The apostle Paul is popular, yet is his message not easy to catch in a single phrase, theme or agenda. Countless theologians, historians, preachers and laypeople have read the epistles in the New Testament and tried to understand and apply his appeal to follow Christ, organize congregations and propagate personal and collective spiritual growth. The reason I chose to readĀ N.T. Wright‘s ‘ Paul and His Recent Interpreters, was that this British Bible scholar is read and promoted heavily in Dutch Christian magazines. “The four tasks facing all serious readers of Paul are history, theology, exegesis and application. These four intertwine and impinge on one another, however hard we might try to stop them.”

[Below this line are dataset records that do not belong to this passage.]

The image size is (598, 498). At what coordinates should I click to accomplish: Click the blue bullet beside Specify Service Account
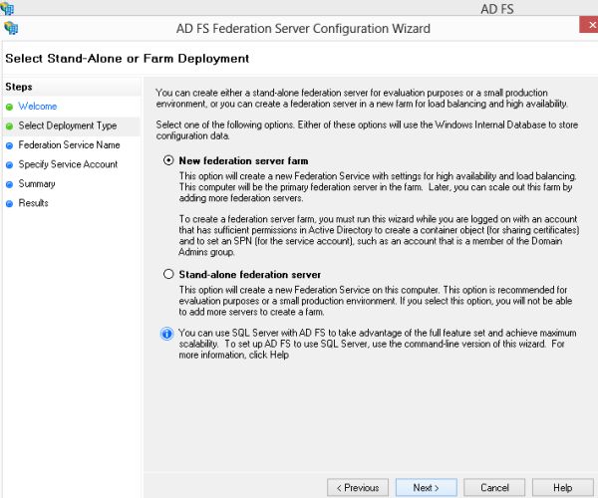tap(9, 164)
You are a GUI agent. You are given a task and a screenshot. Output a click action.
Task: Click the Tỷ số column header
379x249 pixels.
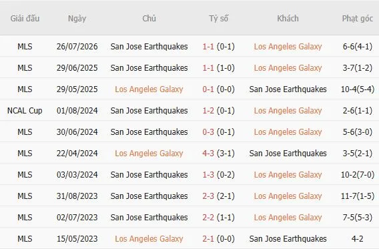218,19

As a couple of warnings upfront: this book is not for beginners, neither it’s a book-by-book commentary on Paul’s writings. Wright sketches the various streams of thinkers and their agendas for interpreting Paul, jumping back and forth to Early Church Fathers, Reformation forerunners like Luther and Calvin, and contemporary theologians. You may argue whether Paul was a true Jew, and which branch of first century religion he really based his own theology on. Paul’s social and cultural context, or discarding context at all can be ways to interpret. You may emphasize on Christ as depicted by Paul, the apocalyptic messages, soteriology, eschatology, Paul’s own interpretation of the Hebrew Bible (a.k.a. Old or First Testament). “Agendas are what get people, even historians, out of bed in the mornings, though one might hope that, once at the desk, they allow the data to challenge the hypotheses they have dreamed up overnight” And that’s exactly what crept into my mind after hours of reading along. Which church or congregation will benefit these personal convictions and beliefs? Where’s the actual text? What should all these people better read instead reacting to the interpretations of fellow scholars?

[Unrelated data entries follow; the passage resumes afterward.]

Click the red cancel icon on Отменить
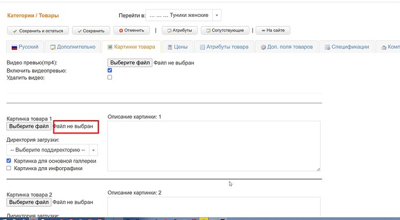 click(x=121, y=30)
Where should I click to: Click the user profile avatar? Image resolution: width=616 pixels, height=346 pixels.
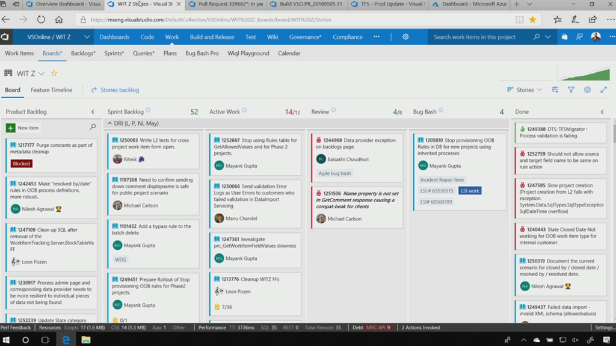coord(596,37)
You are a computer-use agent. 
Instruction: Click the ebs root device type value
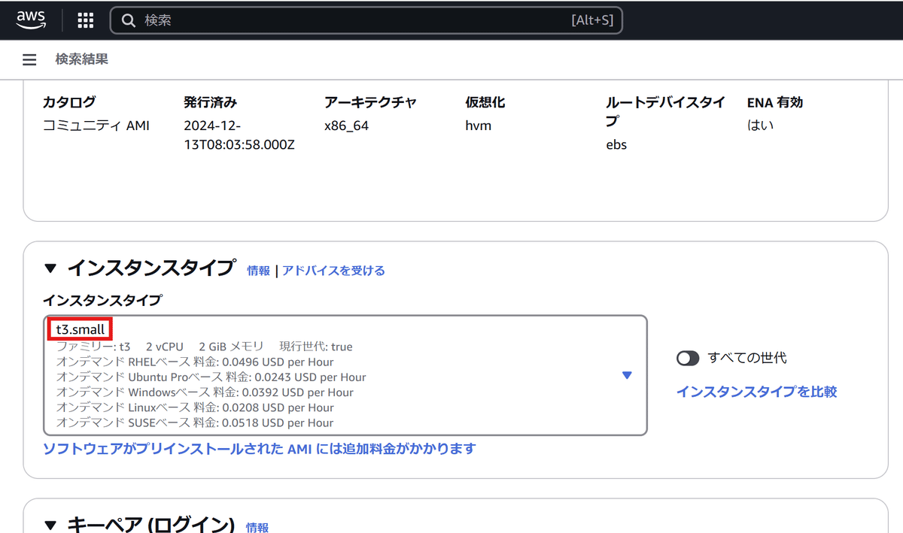tap(616, 144)
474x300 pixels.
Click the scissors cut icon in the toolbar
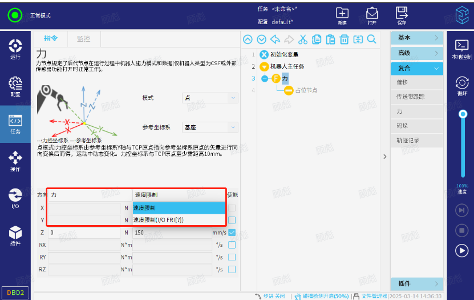click(302, 39)
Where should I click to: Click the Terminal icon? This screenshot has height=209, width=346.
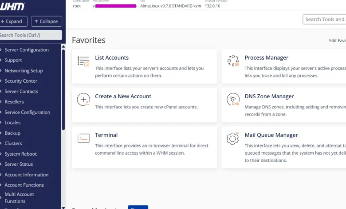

A pleasant reading of Wright’s Paul and His Recent Interpreters requires a familiarity with the theologians and books discussed. I praise Wright’s competence to have a helicopter view, but in all honesty, this wasn’t my cup of tea.
About the author
N. T. (Tom) Wright is the former Bishop of Durham in the Church of England (2003-2010) and one of the world’s leading Bible scholars. He is now serving as the chair of New Testament and Early Christianity at the School of Divinity at the University of St. Andrews. He has been featured on ABC News, Dateline NBC, The Colbert Report, and Fresh Air, and he has taught New Testament studies at Cambridge, McGill, and Oxford universities. Wright is the award-winning author of Surprised by Hope, Simply Christian, The Last Word, The Challenge of Jesus, The Meaning of Jesus (coauthored with Marcus Borg), as well as the much heralded seriesĀ Christian Origins and the Question of God.